Exercise prompt ->
Return each record word for word, keeping none of its pictures.

Start of Records for this exercise

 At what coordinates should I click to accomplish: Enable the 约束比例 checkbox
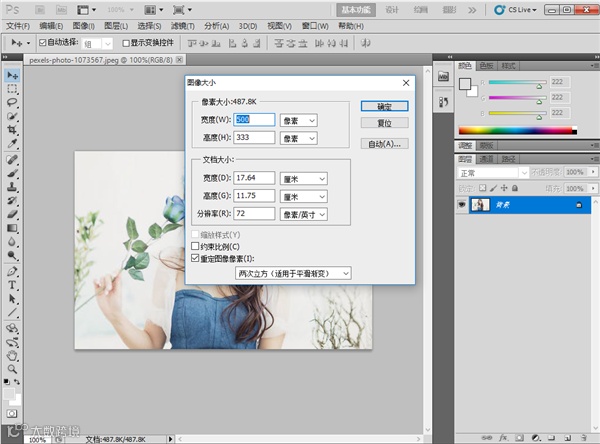[195, 246]
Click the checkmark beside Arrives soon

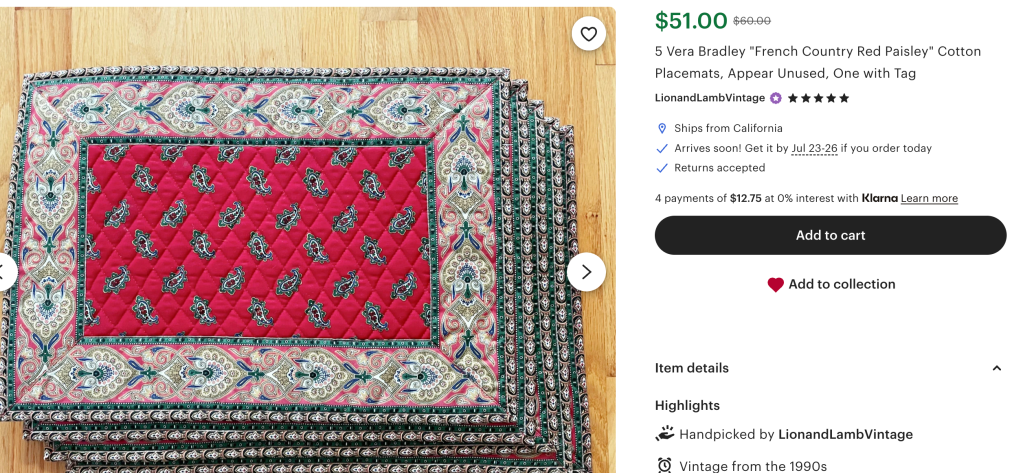(662, 148)
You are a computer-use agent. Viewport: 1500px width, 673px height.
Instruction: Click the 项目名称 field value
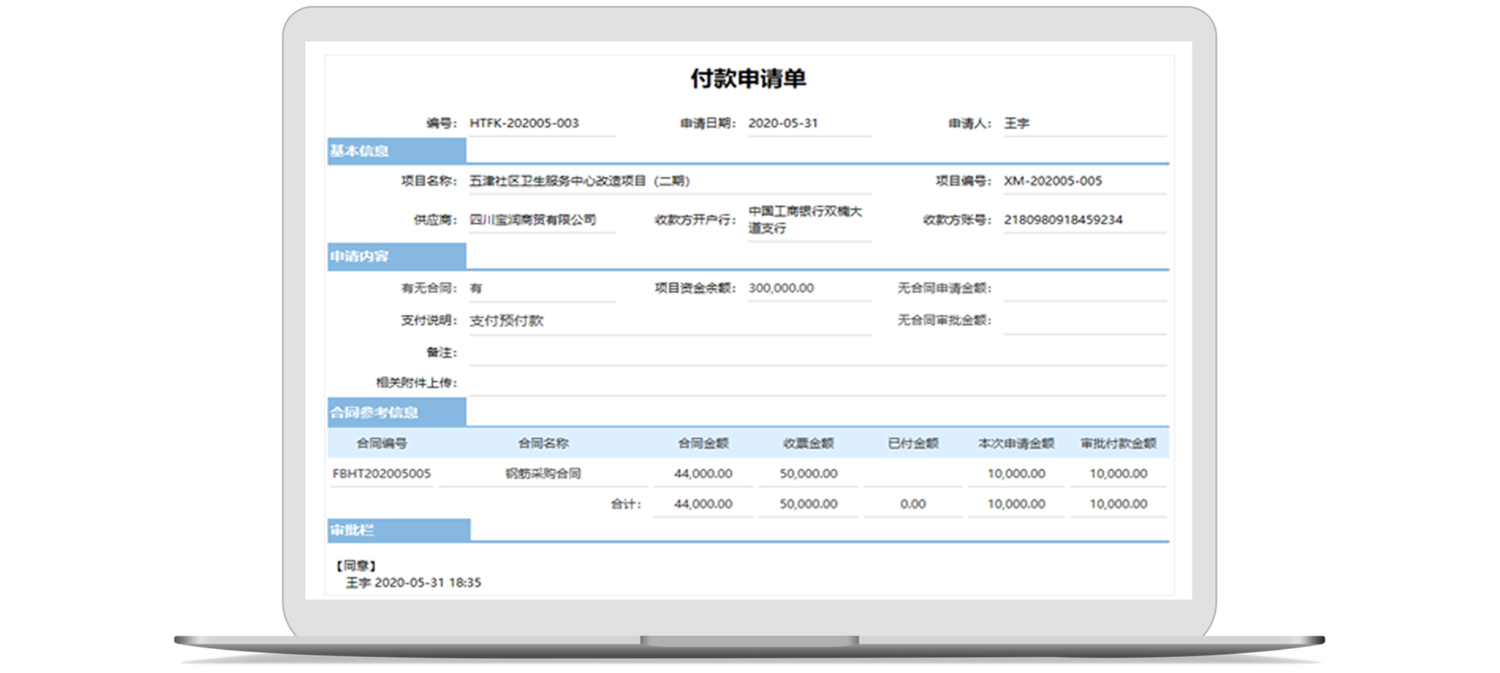668,182
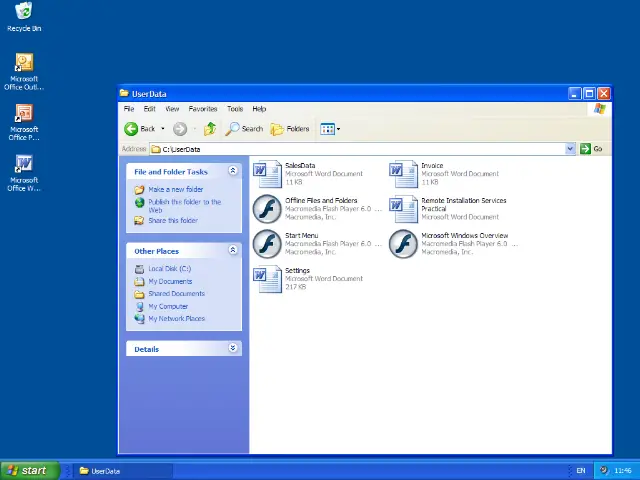The image size is (640, 480).
Task: Click the Start Menu Flash Player file icon
Action: pos(267,243)
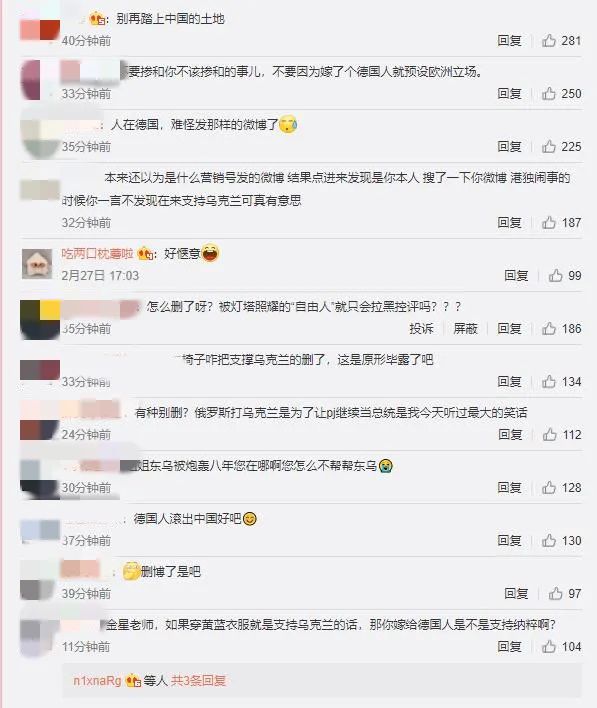Click thumbs-up on the 250-like comment

pos(549,93)
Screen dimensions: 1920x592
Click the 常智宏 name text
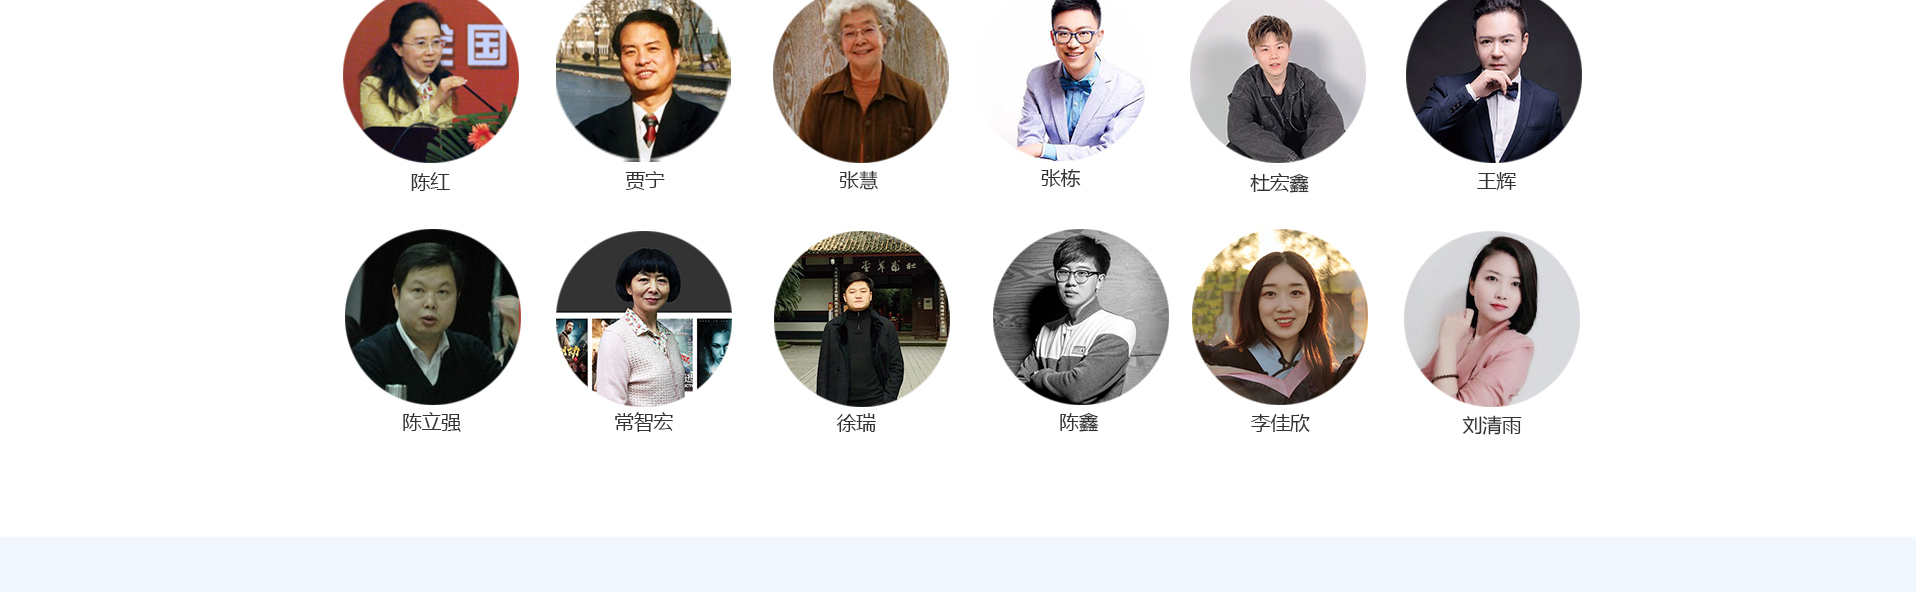(644, 422)
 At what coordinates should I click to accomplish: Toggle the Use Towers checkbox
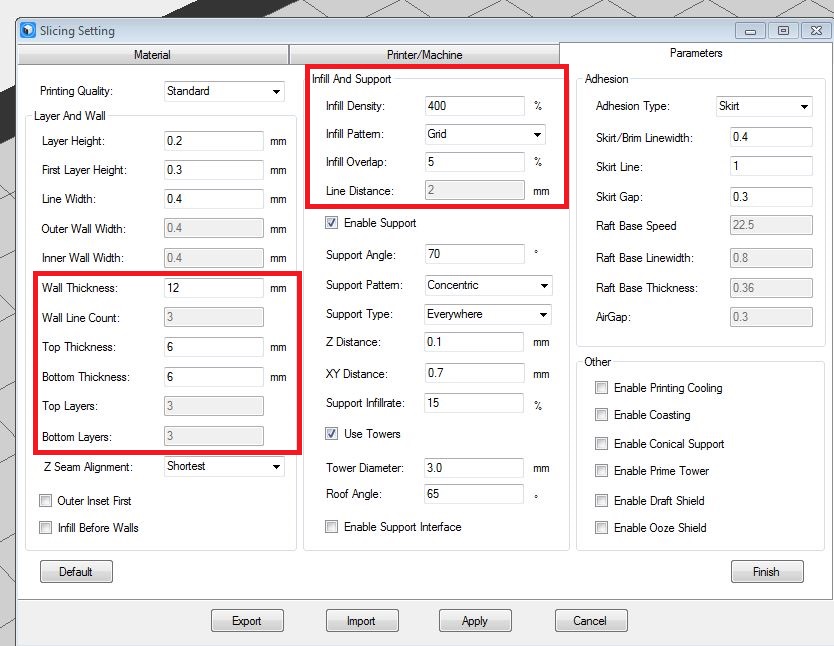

End of Records for this exercise

Result of the task ->
 At what coordinates should I click to accomplish: Enable the 约束比例 checkbox
[195, 246]
Click the checkmark beside Arrives soon

(662, 148)
You are a computer-use agent. Viewport: 1500px width, 673px height.
Instruction: Click the 项目名称 field value
668,182
The image size is (640, 480).
Task: Click the Start Menu Flash Player file icon
Action: pos(267,243)
Click thumbs-up on the 250-like comment

pos(549,93)
Screen dimensions: 1920x592
Click the 常智宏 name text
(644, 422)
 At what coordinates should I click to accomplish: Toggle the Use Towers checkbox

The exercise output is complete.